Our view does not conflict with Schein’s.  In our systems approach, culture is a variable that provides context for, but does not solely determine, organizational and individual decisions. 

How can Culture be Assessed?

Surveys

“You cannot use a survey to assess culture.” (p. 219)  The specific weaknesses of surveys are discussed elsewhere (pp. 78-80) but his bottom line is good enough for us.  We agree completely.

Interviews

Individual interviews can be used when interviewees would be inhibited in a group setting but Schein tries to avoid them in favor of group interviews because the latter are more likely to correctly identify the true underlying assumptions. 

In contrast, the NEI and IAEA safety culture evaluation protocols use interviews extensively, and we’ve commented on them here and here

Group discussion 


Schein’s recommended method for deciphering a company’s culture is a facilitated group exercise that attempts to identify the deeper (real) assumptions that drive the creation of artifacts by looking at conflicts between the artifacts and the espoused values. (pp. 82-87)   

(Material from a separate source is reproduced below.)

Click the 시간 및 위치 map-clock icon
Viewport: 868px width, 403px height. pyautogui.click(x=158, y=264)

How can Culture be Influenced?

In Schein’s view, culture cannot be directly controlled but managers can influence and evolve a culture.  In fact, “Managing cultural evolution is one of the primary tasks of leadership.” (p. 219)

His basic model for cultural change is creating the motivation to change, followed by learning and then internalizing new concepts, meanings and standards. (p. 106).  This can be a challenging effort; resistance to change is widespread, especially if the organization has been successful in the past.  Implementing change involves motivating people to change by increasing their survival anxiety or guilt; then promoting new ways of thinking, which can lead to learning anxiety (fear of loss or failure).  Learning anxiety can be ameliorated by increasing the learner’s psychological safety by using multiple steps, including training, role models and consistent systems and structures.  Our promotion of simulation is based on our belief that simulation can provide a platform for learners to practice new behaviors in a controlled and forgiving setting.

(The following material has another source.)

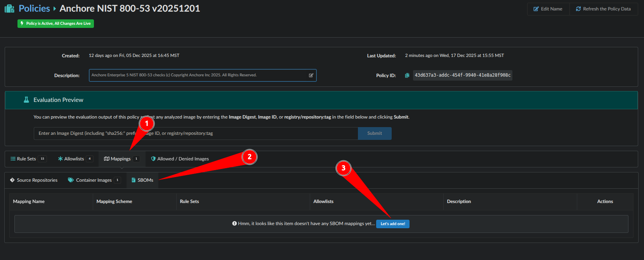Click the Policies briefcase icon
Image resolution: width=644 pixels, height=260 pixels.
tap(9, 9)
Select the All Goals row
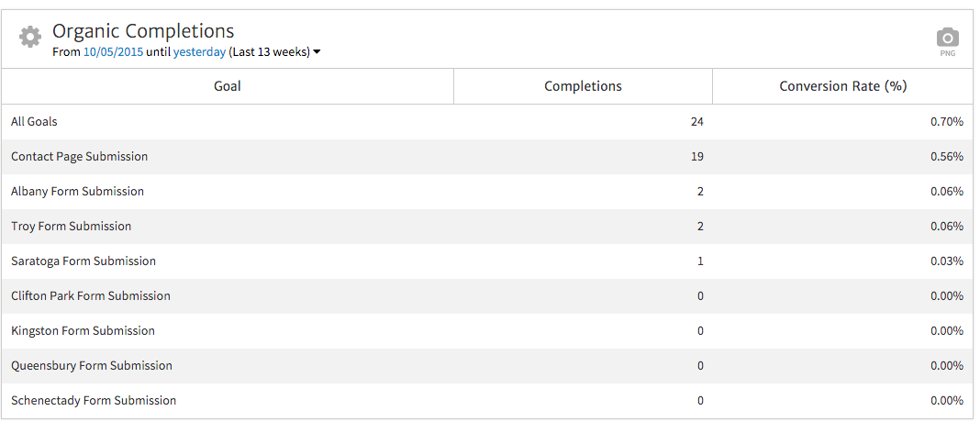980x422 pixels. [34, 121]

If time is of the essence or major transformational change is necessary, then the situation requires the removal and replacement of the key cultural carriers.  Replacement of management team members has often occurred at nuclear plants to address perceived performance/culture issues.
 
Schein says employees can be coerced into behaving differently but they will only internalize the new ways of doing business if the new behavior leads to better outcomes.  That may be true but we tend toward a more pragmatic approach and agree with Commissioner Apostolakis when he said: “. . . we really care about what people do and maybe not why they do it . . . .”

Bottom Line
Prof. Schein has provided a powerful model for visualizing organizational culture and we applaud his work.  Our own modeling efforts incorporate many of his factors, although not always in the same words.  In addition, we consider other factors that influence organizational behavior and feed back into culture, e.g., the priorities and resources provided by a corporate parent.


*  E.H. Schein, The Corporate Culture Survival Guide, new and revised ed. (San Francisco: Jossey-Bass, 2009).